In the material below, find each line that contains the word "click" and copy it.

INPUT MATERIAL:
↓
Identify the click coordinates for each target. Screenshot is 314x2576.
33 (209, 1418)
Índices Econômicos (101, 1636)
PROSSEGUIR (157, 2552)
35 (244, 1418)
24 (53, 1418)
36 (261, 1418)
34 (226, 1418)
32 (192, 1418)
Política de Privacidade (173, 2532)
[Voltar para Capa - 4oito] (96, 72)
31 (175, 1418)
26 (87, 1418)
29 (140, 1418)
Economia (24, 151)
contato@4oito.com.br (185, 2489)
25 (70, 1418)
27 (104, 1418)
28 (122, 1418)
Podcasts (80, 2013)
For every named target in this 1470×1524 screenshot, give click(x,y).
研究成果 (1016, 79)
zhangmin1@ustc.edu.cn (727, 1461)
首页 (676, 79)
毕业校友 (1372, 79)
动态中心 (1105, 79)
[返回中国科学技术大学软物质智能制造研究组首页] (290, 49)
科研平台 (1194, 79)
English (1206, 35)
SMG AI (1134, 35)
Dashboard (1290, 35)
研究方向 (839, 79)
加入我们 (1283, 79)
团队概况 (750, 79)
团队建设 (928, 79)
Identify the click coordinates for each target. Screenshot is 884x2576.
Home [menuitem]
↑
COMPLETED EXERCISE:
Identify the click coordinates for each target. Screenshot is 314x2576.
For every named target in this 1470×1524 screenshot, give click(x,y).
Identify the click coordinates for each target. Screenshot is 884x2576.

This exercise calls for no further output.